-- Text section follows --
There are so, so many ways in which our expectations of ourselves and others are not appropriate. Think about how adults exist in the working world. How many hours a week do you work? Under what conditions? What do you actually have choice and control over regarding your work? Do you feel respected by your bosses? Are your bosses respectable? Do you work through lunch? Can you take a break or go home early when you need to without punishment? If you are lucky, and have a lot of privilege, you may be able to have more control, more respect and have room for your own needs. The pandemic has highlighted companies who are doing well at this, those that are learning to do better at this and those who fail miserably.
How about our school systems? Does your child get enough sleep at night or are they doing homework or trying to socialize or play because they don’t have other times to do it? Are they so burnt out that they just zone out? Are they given work that meets their specific level of learning for each subject? Do they have the supports they need to learn it in the way that their brain works? How are they treated by staff and peers at school? Would they feel safe telling you or school staff when they aren’t ok? Or do they just keep going until they break because they haven’t been told and shown it’s ok to take care of themselves and ask to have their needs met. Do they know what their needs are?
-- Text section concluded --
-- Information provided follows --
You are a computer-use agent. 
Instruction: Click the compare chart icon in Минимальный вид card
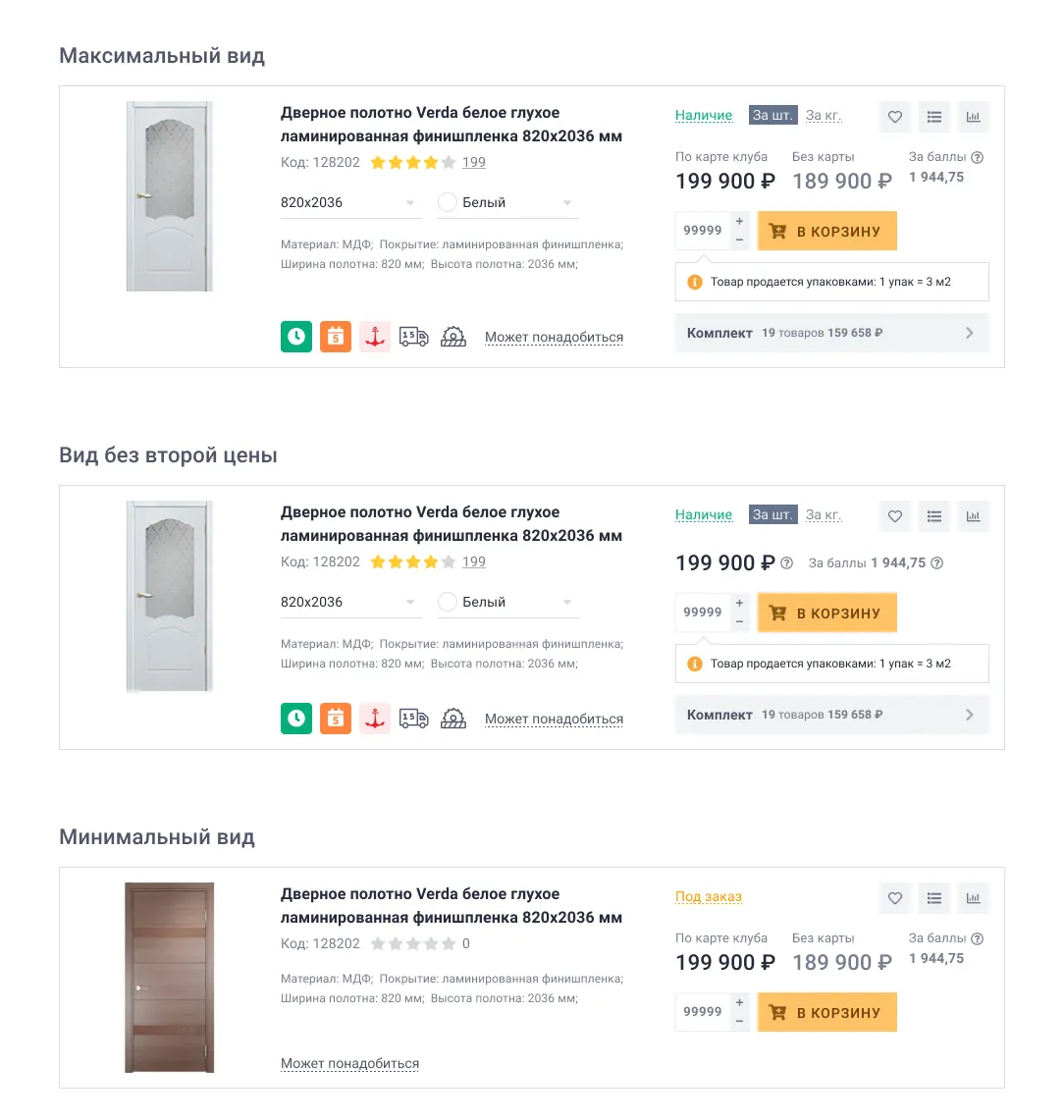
-- Information provided concluded --
### Action item A
In the text on expectations at work and school, what three kinds of companies does it say the pandemic has highlighted?
### Action item B
Output a passage from the text on expectations at work and school. Begin at the words "There are so, so" and stop after "who fail miserably.".
### Action item C
Go on with the text on expectations at work and school from the point where it stops.

### Written answer A
It has highlighted companies that are doing well at this, companies that are learning to do better at it, and companies that fail miserably.

### Written answer B
There are so, so many ways in which our expectations of ourselves and others are not appropriate. Think about how adults exist in the working world. How many hours a week do you work? Under what conditions? What do you actually have choice and control over regarding your work? Do you feel respected by your bosses? Are your bosses respectable? Do you work through lunch? Can you take a break or go home early when you need to without punishment? If you are lucky, and have a lot of privilege, you may be able to have more control, more respect and have room for your own needs. The pandemic has highlighted companies who are doing well at this, those that are learning to do better at this and those who fail miserably.

### Written answer C
Is it any wonder then that people zone out, play video games for hours and hours, drink too much, abuse each other, become sick physically and mentally? Is it any wonder that suicide rates are so high? That kids and teens are depressed and having panic attacks from early elementary school? Coping skills are not the solution for this.
The solution is to change our expectations of ourselves and others to be developmentally appropriate, individually appropriate, valuing of rest and relaxation, valuing of socializing and fun, actively supportive when someone is in need and proactively helping others to know what they need. We need a culture overhaul.
I totally get that this is such a big ask that it feels impossible. You cannot change a massive system by yourself, or even with a team composed of people you know. But you can be loud about inappropriate standards, and about how they affect you or your children. You may be able to opt out of things that are presented as being “just how things are”. The more privilege you have the more options you have here. So, do it not just for you and the ones you love, but also for the people who don’t have as much privilege or options like being loud safely, having people listen to their feelings and reality without negating or denying them, or opting out of situations that are not ok. If enough of us do this, it will begin to creep into the social consciousness and large organizations and groups will have to do things differently if they want business.
And this is what therapy is really for- to have a place to think about those feelings, your needs, and your wishes. To have a place to hear new ideas about what to do about them, and to talk through your ideas about what you want to do. To grieve past experiences that have left you stuck in a frame of thought and unable to move toward healthier ways of being. To think about how you think about yourself and others, and figure out better ways to think about both of those.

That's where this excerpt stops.